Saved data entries
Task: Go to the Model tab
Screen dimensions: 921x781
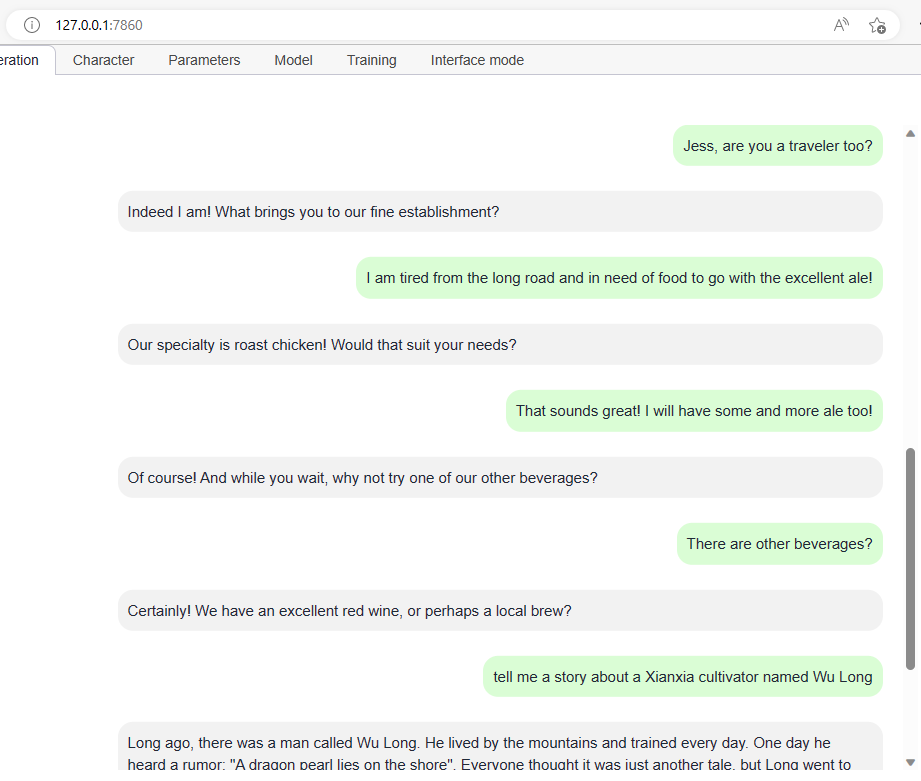Action: [293, 60]
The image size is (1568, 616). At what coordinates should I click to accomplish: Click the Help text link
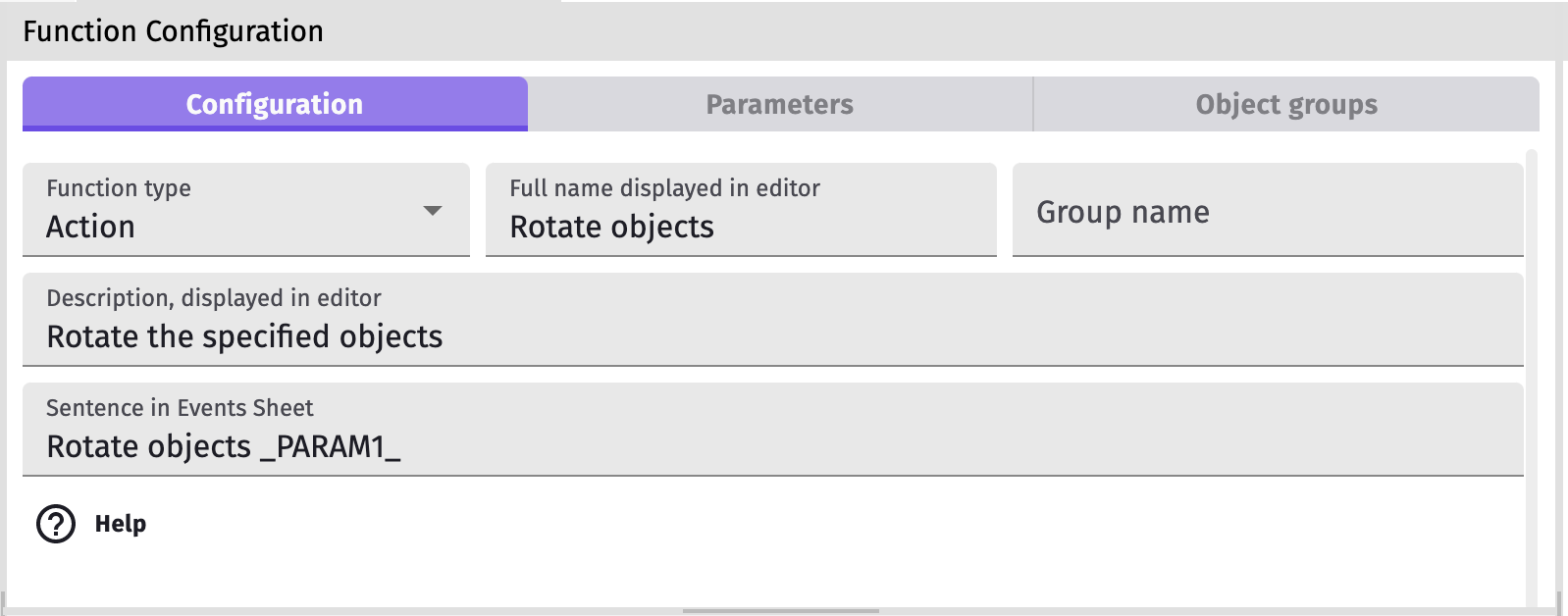pyautogui.click(x=121, y=524)
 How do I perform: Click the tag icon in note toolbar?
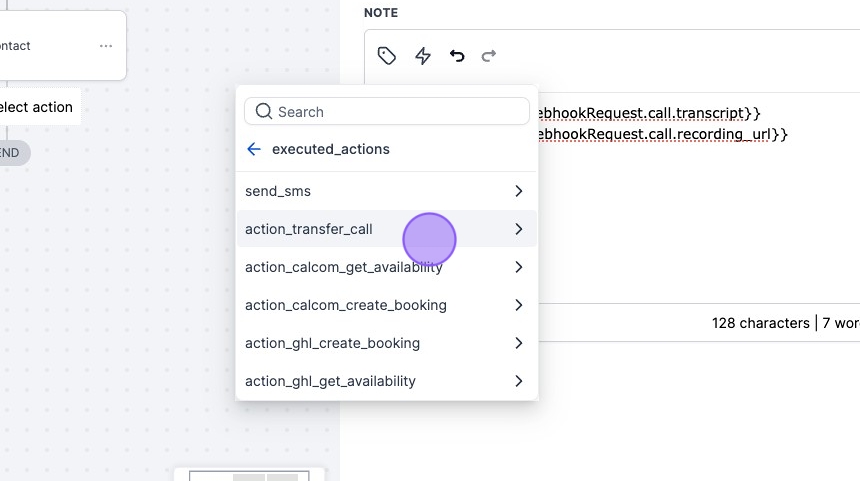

[EXERCISE BRIEF] Transcribe every entry word for word, but skip the pictures.

[ANSWER BOX]
Task: Go to the Model tab
Screen dimensions: 921x781
Action: [293, 60]
The image size is (1568, 616). At what coordinates should I click to accomplish: Click the Help text link
pyautogui.click(x=121, y=524)
 How do I perform: Click the tag icon in note toolbar?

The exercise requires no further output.